# Probleme mit Citrix



## Alex_winf01 (1. Mai 2008)

Also der Kunde hat sich mit folgendem Problem bei mir gemeldet:

Er hat mein Jar-File auf einem Citrix-Terminalserver liegen. Es ist ein kleines Erfassungstool mit Datenbankanbindung an die H2-Datenbank. Der H2-Server läuft dabei auf einem anderen Server (also nicht auf dem Citrix-Terminalserver). Ist eigentlich kein Problem, weil ich dem Kunden eine kleine konfig.dat mitgegeben habe, wo die IP-Adresse des H2-Servers und die IP-Adresse gespeichert ist.

Nun sagt der Kunde, er kann das Jar-File öffnen, meldet sich an und lässt sich ein Datensatz anzeigen. Nun habe ich eine ScrollPane an der rechten Seite, da die GUI etwas größer ist. Sobald er runter oder raufscrollt, verschwinden die Anzeigen in den Textfeldern und den Auswahllisten. Sobald er das Programm schließt und wieder neu öffnet ist alles ok. Nur sobald er wieder scrollt, veschwinden die Werte aus den Textfeldern.

Woran kann das liegen, dass die Werte nicht angezeigt werden, sobald der Kunde scrollt?


----------



## Alex_winf01 (2. Mai 2008)

Kann mir keiner helfen? Hört sich irgendwie nach einem Darstellungsproblem an, oder?


----------



## The_S (2. Mai 2008)

Funktioniert das Scrollen wenn die Software nicht auf einem Citrix-Server liegt?


----------



## Alex_winf01 (2. Mai 2008)

Ja.


----------



## The_S (2. Mai 2008)

Kannst du testen, ob die Software korrekt direkt auf dem Server funktioniert? Also ohne Verbindung auf den Server, sondern direkt am Server? Und kannst du testen, ob die Software lokal auf dem Zielrechner ohne Citrix funktioniert?


----------



## maki (2. Mai 2008)

Was ist denn für eine Farbtiefe am ICA eingestellt?


----------



## Alex_winf01 (2. Mai 2008)

Also das Programm funktioniert solange der Kunde das Programm intern im Hause verwendet - also in der Hauptstelle. Dort greifen die User auch auf den Terminalserver mit Citrix zu. Das funzt. Nur sobald eine Außenstelle das Programm nutzt, treten die Probleme auf.

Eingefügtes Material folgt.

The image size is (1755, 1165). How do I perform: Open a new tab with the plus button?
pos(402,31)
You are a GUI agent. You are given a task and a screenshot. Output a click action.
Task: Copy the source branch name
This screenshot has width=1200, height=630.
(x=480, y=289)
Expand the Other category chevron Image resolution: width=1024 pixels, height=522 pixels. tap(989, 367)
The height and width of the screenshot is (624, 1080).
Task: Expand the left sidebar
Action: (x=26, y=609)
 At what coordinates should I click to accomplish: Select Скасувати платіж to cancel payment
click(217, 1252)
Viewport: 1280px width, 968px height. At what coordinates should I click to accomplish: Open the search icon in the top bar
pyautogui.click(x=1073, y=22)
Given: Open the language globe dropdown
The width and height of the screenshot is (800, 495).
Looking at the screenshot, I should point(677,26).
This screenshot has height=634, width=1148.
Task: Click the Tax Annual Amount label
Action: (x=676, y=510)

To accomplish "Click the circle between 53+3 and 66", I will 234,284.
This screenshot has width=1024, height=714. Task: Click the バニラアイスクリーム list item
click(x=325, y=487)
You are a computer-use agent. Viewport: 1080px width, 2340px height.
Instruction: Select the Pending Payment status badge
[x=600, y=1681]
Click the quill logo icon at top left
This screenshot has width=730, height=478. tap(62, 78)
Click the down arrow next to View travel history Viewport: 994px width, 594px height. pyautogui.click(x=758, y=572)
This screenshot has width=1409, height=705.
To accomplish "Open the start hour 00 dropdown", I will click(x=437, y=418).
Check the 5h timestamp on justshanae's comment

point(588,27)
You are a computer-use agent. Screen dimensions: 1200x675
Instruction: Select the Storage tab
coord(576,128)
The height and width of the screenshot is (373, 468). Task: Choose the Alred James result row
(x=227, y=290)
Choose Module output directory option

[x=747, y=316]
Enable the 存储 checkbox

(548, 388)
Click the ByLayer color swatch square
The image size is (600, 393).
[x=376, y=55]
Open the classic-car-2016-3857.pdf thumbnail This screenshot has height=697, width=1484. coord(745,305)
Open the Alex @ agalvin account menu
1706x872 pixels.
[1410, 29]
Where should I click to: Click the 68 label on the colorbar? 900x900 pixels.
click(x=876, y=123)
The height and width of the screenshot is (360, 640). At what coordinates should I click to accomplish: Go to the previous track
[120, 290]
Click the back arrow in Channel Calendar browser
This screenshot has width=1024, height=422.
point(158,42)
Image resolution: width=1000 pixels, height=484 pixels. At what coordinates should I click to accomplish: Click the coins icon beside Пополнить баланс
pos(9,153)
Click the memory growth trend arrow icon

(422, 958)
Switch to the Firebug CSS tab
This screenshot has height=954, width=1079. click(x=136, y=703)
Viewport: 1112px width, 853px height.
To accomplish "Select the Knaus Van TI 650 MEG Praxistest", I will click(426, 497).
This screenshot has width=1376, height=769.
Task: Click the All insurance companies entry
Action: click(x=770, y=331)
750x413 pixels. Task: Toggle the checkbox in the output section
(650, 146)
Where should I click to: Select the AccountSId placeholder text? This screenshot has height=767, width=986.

Programm funktioniert auch auf dem Zielrechner (ohne Citrix).


----------



## The_S (2. Mai 2008)

Hausintern funktioniert der Zugriff über Citrix, aber extern nicht mehr ???:L ... verwendet denn die Außenstelle den selben Client/identische Konfigurationen?


----------



## Alex_winf01 (2. Mai 2008)

Also ich glaub dem Kunden das nicht, dass es Hausintern funzt, aber in den Außenstellen nicht.

Nehmen wir mal an, es funzt Hausintern auch nicht. Woran kann das liegen?


----------



## maki (2. Mai 2008)

Es macht für Citrix einen Unterschied ob etwas an einem schnellen (=internen) Netzwerk genutzt wird oder extern(sehr langsam), andere Caching erfahren werden verwendet, lässt sich im ICA konfigurieren.


----------



## tfa (2. Mai 2008)

Ist vielleicht die Clientinstallation in der Außenstelle kaputt? Einfach mal neu installieren lassen. Davor muss der alte Citrix-Client allerdings deinstalliert werden, drüberbügeln geht angeblich nicht. Wir haben hin und wieder solche Probleme. (BTW: Citrix ist Mist!).


----------



## Alex_winf01 (2. Mai 2008)

Also der Kunde behauptet stur, mein Programm wäre gar nicht Terminalserver-fähig. ???:L 

Also, ich habe eine ganz normale DB-Anwendung geschrieben, habe dem Kunden die H2-Datenbank mitgeliefert und eine kleine Konfig-Datei, wo IP-Adresse und Port drinnstehen. Der Systemadmin startet den Server und damit den Port. Der Anwender hat sein jar-File und greift vom Terminalserver auf die DB zu. Also für mich ist das eine ganz normale Client-Server-Anwendung.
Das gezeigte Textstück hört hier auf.